* [Problem to solve]
Can you give the part of the data that opens with the line containing "Task: Switch to the Hierarchy tab" and closes with the line containing "coord(538,221)" as a JSON list of strings, one per line, with blank lines left out?

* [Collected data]
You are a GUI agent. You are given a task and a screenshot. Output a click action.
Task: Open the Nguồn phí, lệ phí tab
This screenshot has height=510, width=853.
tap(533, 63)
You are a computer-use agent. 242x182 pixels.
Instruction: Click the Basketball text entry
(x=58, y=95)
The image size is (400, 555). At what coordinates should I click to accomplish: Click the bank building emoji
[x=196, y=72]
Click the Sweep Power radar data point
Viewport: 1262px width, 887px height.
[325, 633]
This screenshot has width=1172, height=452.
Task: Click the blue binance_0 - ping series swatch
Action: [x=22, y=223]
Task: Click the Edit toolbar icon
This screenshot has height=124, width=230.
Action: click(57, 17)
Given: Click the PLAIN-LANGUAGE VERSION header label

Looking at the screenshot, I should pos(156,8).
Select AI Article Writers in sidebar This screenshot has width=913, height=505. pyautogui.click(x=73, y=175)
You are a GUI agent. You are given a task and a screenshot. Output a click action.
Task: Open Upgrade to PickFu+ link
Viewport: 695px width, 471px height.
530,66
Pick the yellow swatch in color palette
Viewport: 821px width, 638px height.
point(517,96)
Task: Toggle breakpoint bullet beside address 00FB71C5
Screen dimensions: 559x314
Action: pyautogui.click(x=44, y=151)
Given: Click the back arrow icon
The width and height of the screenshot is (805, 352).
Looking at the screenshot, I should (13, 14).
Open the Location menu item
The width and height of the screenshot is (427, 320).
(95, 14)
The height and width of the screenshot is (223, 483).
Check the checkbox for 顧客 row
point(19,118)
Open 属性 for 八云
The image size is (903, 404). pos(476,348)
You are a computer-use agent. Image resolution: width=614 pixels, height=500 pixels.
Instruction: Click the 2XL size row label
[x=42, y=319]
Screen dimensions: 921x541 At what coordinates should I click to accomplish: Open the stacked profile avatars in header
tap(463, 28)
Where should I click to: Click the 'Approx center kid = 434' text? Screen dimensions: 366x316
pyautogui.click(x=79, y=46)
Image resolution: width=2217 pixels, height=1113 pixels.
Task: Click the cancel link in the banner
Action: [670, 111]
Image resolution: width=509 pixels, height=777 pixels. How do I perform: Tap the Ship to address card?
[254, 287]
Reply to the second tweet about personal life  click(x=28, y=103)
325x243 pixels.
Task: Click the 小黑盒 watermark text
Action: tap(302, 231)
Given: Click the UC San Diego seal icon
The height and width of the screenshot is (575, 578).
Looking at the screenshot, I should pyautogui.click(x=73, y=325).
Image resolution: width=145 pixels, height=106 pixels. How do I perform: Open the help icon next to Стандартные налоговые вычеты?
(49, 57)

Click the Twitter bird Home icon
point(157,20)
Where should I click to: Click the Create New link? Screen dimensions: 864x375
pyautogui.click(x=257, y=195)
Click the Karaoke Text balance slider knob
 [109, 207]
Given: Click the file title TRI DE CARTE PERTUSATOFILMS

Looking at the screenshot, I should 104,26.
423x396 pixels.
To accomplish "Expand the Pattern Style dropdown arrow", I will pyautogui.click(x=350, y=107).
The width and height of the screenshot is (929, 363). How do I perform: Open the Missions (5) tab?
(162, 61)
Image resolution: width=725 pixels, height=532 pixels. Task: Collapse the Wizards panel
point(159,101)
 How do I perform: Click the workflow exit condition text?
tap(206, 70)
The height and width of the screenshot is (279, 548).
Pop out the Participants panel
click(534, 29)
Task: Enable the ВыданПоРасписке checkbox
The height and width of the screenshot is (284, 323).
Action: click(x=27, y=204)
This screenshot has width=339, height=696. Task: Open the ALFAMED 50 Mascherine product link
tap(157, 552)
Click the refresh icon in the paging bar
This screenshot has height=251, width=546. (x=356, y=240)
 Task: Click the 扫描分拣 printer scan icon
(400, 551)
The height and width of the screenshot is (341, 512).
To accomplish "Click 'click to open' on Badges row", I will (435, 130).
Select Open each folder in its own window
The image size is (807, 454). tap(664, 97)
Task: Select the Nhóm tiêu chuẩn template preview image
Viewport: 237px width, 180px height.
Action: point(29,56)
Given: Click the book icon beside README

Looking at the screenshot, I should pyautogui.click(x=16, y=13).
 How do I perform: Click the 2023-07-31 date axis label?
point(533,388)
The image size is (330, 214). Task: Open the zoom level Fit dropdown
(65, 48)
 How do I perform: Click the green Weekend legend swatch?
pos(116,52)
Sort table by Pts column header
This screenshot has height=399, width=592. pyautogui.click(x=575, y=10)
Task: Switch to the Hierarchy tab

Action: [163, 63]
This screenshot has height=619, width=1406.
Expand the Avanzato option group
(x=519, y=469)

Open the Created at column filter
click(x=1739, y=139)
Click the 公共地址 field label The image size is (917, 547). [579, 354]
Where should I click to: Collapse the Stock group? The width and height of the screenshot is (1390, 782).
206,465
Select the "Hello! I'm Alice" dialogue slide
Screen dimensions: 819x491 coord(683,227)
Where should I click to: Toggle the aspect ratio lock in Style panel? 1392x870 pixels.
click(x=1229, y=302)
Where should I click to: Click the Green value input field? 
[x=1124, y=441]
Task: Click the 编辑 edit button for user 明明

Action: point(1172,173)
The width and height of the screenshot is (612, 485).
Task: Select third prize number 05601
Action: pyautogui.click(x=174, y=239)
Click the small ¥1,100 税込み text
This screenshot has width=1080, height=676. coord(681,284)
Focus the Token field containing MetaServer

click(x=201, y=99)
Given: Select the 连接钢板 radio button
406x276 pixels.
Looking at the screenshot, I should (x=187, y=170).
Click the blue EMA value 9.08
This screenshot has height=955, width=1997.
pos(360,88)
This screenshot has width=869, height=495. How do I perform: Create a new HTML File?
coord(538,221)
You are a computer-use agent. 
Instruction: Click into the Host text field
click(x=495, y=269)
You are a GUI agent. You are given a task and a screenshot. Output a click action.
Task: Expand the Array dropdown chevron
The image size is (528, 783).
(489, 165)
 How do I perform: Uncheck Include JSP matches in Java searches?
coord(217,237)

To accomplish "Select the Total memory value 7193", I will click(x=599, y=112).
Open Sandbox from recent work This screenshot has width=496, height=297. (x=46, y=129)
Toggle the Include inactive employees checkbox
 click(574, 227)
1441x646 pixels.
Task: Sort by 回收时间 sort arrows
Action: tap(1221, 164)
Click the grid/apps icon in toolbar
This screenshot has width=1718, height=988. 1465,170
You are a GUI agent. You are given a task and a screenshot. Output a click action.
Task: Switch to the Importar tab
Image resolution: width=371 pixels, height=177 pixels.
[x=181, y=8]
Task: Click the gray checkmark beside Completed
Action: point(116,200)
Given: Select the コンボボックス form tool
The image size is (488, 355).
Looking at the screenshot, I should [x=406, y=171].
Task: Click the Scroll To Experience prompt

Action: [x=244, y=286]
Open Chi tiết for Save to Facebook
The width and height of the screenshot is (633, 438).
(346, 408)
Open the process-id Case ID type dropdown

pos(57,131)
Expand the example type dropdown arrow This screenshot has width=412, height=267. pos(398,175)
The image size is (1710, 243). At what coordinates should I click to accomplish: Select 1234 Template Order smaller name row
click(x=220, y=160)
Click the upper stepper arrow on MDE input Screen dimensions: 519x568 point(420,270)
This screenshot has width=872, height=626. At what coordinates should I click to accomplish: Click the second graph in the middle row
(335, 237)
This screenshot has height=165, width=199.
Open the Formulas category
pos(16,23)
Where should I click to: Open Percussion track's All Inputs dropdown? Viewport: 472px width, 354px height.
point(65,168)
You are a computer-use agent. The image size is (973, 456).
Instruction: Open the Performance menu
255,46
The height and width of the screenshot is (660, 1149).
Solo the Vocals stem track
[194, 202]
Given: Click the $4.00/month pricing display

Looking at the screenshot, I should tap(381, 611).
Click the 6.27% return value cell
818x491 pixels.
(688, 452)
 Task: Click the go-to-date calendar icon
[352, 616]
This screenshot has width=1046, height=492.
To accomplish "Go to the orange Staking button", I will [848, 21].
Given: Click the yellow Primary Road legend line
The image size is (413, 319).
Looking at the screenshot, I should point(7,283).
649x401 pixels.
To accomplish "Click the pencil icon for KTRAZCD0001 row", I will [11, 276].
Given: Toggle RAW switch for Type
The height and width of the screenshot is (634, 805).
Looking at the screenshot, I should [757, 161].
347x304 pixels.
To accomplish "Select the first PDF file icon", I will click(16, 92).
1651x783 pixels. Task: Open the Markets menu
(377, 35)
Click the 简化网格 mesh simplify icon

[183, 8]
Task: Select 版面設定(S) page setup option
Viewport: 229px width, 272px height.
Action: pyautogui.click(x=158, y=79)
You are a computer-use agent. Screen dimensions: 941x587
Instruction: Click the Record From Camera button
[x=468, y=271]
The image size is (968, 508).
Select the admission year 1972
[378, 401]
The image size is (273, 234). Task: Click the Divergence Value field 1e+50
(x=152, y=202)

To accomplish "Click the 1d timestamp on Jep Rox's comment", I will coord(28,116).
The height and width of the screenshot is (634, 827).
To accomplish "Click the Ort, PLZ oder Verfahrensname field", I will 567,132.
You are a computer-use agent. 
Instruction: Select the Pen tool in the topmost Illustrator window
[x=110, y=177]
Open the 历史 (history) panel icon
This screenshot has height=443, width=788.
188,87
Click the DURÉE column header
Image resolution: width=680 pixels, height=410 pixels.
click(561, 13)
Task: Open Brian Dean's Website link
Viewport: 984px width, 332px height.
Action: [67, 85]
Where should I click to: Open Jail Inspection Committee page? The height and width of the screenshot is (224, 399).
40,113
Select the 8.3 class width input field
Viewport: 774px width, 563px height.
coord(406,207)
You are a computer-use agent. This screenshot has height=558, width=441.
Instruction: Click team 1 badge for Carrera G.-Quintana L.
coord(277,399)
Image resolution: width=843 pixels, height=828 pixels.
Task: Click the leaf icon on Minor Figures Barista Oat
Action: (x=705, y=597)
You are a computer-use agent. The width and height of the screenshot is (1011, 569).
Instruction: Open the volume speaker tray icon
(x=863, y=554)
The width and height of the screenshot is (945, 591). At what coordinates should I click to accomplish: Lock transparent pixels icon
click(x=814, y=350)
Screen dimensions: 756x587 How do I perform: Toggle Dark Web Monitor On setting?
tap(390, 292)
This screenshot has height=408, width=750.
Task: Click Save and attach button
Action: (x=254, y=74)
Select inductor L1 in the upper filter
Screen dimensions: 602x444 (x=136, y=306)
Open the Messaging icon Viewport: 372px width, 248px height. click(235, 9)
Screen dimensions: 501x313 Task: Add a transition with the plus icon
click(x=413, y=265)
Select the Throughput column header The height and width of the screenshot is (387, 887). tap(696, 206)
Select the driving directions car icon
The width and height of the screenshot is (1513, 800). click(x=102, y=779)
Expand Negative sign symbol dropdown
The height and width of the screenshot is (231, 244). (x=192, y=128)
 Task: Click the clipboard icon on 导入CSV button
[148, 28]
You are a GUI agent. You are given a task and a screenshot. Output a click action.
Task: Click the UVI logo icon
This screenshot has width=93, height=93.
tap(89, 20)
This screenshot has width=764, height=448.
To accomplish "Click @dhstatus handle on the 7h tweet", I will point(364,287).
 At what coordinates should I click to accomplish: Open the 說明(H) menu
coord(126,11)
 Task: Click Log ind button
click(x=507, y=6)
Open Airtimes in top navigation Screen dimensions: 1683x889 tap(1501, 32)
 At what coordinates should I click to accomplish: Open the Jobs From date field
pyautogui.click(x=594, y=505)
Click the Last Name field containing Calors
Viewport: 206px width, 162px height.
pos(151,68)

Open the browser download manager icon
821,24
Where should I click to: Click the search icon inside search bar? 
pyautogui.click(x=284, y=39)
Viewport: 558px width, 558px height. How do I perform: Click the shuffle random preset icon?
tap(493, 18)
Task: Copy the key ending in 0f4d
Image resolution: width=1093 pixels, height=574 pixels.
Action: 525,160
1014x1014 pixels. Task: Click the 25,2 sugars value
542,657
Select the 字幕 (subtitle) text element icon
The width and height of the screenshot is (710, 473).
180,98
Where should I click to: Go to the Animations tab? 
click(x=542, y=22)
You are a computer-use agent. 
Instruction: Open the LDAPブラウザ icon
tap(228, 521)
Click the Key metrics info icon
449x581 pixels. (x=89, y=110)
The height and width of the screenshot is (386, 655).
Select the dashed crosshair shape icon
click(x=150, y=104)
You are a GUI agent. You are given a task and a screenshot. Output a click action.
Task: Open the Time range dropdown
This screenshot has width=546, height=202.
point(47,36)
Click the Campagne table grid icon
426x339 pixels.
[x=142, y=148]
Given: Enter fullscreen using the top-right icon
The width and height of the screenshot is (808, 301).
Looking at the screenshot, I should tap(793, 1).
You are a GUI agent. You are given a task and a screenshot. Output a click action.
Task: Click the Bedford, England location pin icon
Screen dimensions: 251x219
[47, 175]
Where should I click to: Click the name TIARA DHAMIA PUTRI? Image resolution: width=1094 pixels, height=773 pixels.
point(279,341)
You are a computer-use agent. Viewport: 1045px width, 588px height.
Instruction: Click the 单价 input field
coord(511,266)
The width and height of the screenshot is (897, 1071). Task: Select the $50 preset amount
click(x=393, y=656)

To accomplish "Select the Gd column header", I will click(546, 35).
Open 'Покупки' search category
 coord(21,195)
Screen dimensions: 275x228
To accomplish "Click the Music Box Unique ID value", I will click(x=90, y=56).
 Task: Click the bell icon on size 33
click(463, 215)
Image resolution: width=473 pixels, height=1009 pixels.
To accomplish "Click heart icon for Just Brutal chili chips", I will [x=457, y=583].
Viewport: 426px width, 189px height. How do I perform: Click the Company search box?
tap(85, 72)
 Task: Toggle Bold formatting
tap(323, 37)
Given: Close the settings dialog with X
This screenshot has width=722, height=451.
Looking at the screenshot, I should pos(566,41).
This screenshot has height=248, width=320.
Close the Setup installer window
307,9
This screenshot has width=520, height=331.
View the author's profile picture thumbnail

* [Result]
[
  "Task: Switch to the Hierarchy tab",
  "Action: [163, 63]",
  "This screenshot has height=619, width=1406.",
  "Expand the Avanzato option group",
  "(x=519, y=469)",
  "Open the Created at column filter",
  "click(x=1739, y=139)",
  "Click the 公共地址 field label The image size is (917, 547). [579, 354]",
  "Where should I click to: Collapse the Stock group? The width and height of the screenshot is (1390, 782).",
  "206,465",
  "Select the \"Hello! I'm Alice\" dialogue slide",
  "Screen dimensions: 819x491 coord(683,227)",
  "Where should I click to: Toggle the aspect ratio lock in Style panel? 1392x870 pixels.",
  "click(x=1229, y=302)",
  "Where should I click to: Click the Green value input field? ",
  "[x=1124, y=441]",
  "Task: Click the 编辑 edit button for user 明明",
  "Action: point(1172,173)",
  "The width and height of the screenshot is (612, 485).",
  "Task: Select third prize number 05601",
  "Action: pyautogui.click(x=174, y=239)",
  "Click the small ¥1,100 税込み text",
  "This screenshot has width=1080, height=676. coord(681,284)",
  "Focus the Token field containing MetaServer",
  "click(x=201, y=99)",
  "Given: Select the 连接钢板 radio button",
  "406x276 pixels.",
  "Looking at the screenshot, I should (x=187, y=170).",
  "Click the blue EMA value 9.08",
  "This screenshot has height=955, width=1997.",
  "pos(360,88)",
  "This screenshot has width=869, height=495. How do I perform: Create a new HTML File?",
  "coord(538,221)"
]